3 Tantangan Anak Pra-Remaja & Cara Menghadapinya

Behavior & Development

adiesty・27 May 2015

detail-thumb

Bagi yang belum memiliki anak pra-remaja, nggak ada salahnya artikel ini dibaca untuk persiapan kelak, agar hubungan kita dengan si anak yang akan beranjak remaja nggak penuh dengan konflik :).

Duh... pusing, deh, punya anak pra-remaja masalahnya lebih sulit, ya. Saya pikir lebih mudah mengurus dan mendidik anak yang usianya sudah 9 tahun ke atas ketimbang balita. Tapi, ternyata dugaan itu salah”.

Kira-kira begitulah kalimat curhatan yang dilontarkan salah satu sahabat saya yang sudah punya anak ABG. Sebagai ‘tong sampah’ yang baik, saya pun hanya bisa merespon dengan senyuman dan sesekali melemparkan pertanyaan. Salah satunya adalah, “Memang, ada masalah apa sih?” Pertanyaan singkat ini pun lantas dijawab dengan singkat, “Intinya sih, sekarang, antara Vira dan gue sering banget terlibat konflik. Ada aja yang diributin”.

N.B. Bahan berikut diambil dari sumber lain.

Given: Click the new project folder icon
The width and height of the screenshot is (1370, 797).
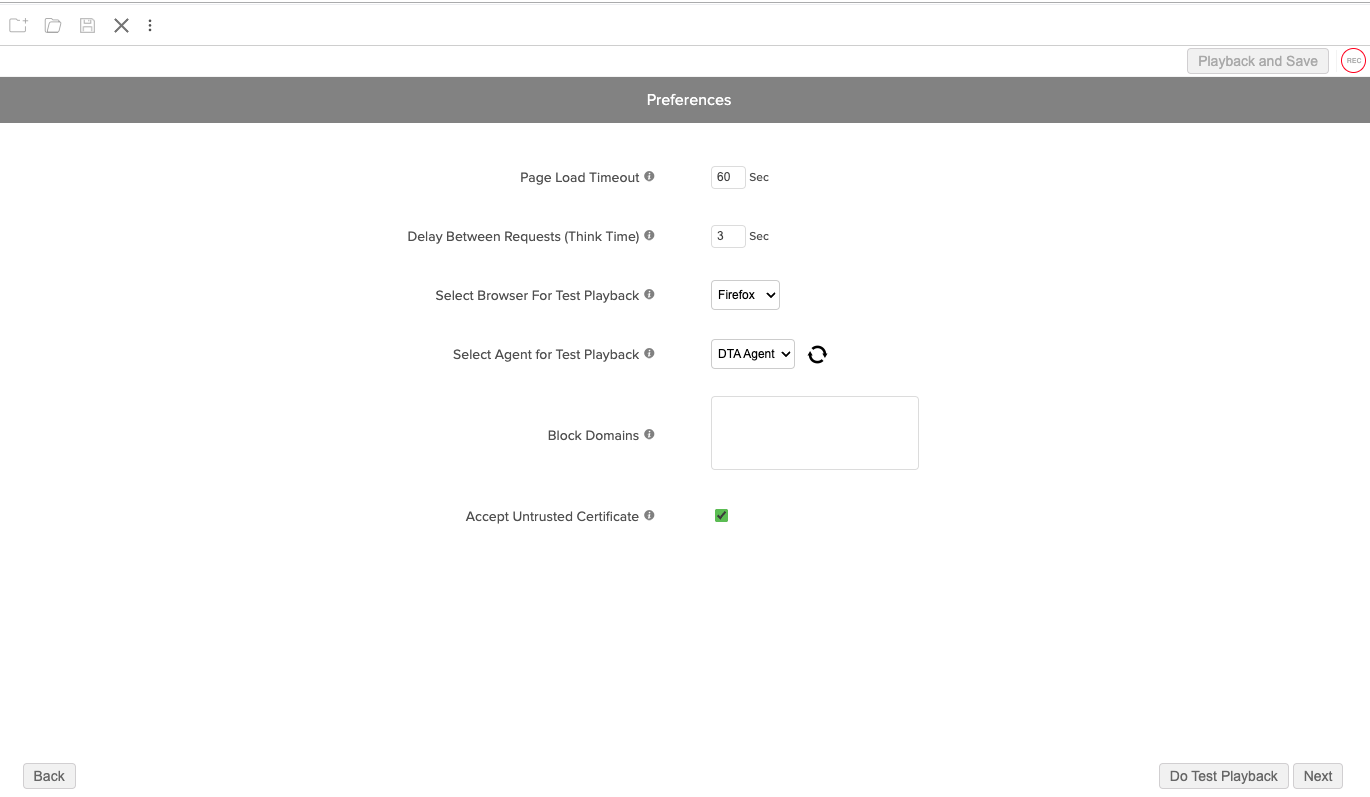Looking at the screenshot, I should tap(18, 25).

0e525863dc58bcd3327745674ac906aa

Masalah yang sedang dialami kawan saya ini tentu sudah sering kali kita dengar. Banyak orangtua yang merasa kewalahan dengan perubahan sikap anaknya. Buat saya yang anaknya masih berusia 5 tahun, masalah ini memang belum saya alami. Namun,  sebagai orangtua kita memang dituntut untuk terus belajar. Biar bagaimanapun, cara menghadapi anak saat mereka masih bayi, balita, remaja, ataupun dewasa memang berbeda.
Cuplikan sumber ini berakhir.